Starter For 10, The Paper Chase And The Elusive Thinking Man's College Movie

A few months back I reviewed a British college comedy called Starter For Ten. It's the kind of plucky, lovable sleeper you can't help but root for. I very much wanted it to do well but its box-office tally suggests that no one outside the Chicago screening room bothered to see it.

Around the same time I finally caught up with The Paper Chase, James Bridges' hit adaptation of John Jay Osborn Jr's semi-autobiographical novel about life as a first-year grad student at Harvard law school. The two projects are wildly dissimilar in tone and content. Starter For 10 is a bittersweet romantic comedy that favorably recalls Say Anything while The Paper Chase is the kind of earnest, well-crafted, sociologically astute drama that flourished in the seventies but is exceedingly rare today.

But the two films share an unabashed reverence for the noble pursuit of knowledge or at least knowledge's downscale cousin, the wholesale accumulation of random facts. I know that one of the things I found most exciting about going away to college was having ideas and philosophies and dogmas thrown at me in every direction. These films capture the giddy infatuation of stumbling across books and scholars and philosophies and professors who help make a complex, unknowable world seem comprehensible and sane.

The Paper Chase opens with a hushed, reverent static shot that elevates the lecture hall of prickly, towering professor John Houseman to a holy cathedral of learning. The film's answer to a typical college film's panty-raid is a sequence where hungry, ambitious law student Timothy Bottom breaks into the school library so he can steal a verboten glimpse of the notes Houseman took as a student.

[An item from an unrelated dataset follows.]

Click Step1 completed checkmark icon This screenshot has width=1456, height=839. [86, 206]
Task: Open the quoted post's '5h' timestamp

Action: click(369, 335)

After emerging as a movie star in the early seventies Bottoms found a curious second career as a George W. Bush surrogate in That's My Bush and that dreadful-sounding TV movie about 9/11. The Paper Chase consequently suggests an alternate universe where Bush, or at least one of his most famous doppelgangers, spent his time diligently studying and soaking in knowledge rather than cheerleading and doing jello shots at Senor Frog's.

Here's my question for you, dear reader: why do so few college comedies (or dramas for that matter) acknowledge the riveting swirl of ideas and conflicting philosophies that make the college experience so intoxicating? Are we as a culture so infatuated with the slobs vs. snobs dichotomy that the only role for a homegrown intellectual-in-training is to get thrown into the pool during party sequences? Didn't Real Genius teach us that brainiacs could be slobs too?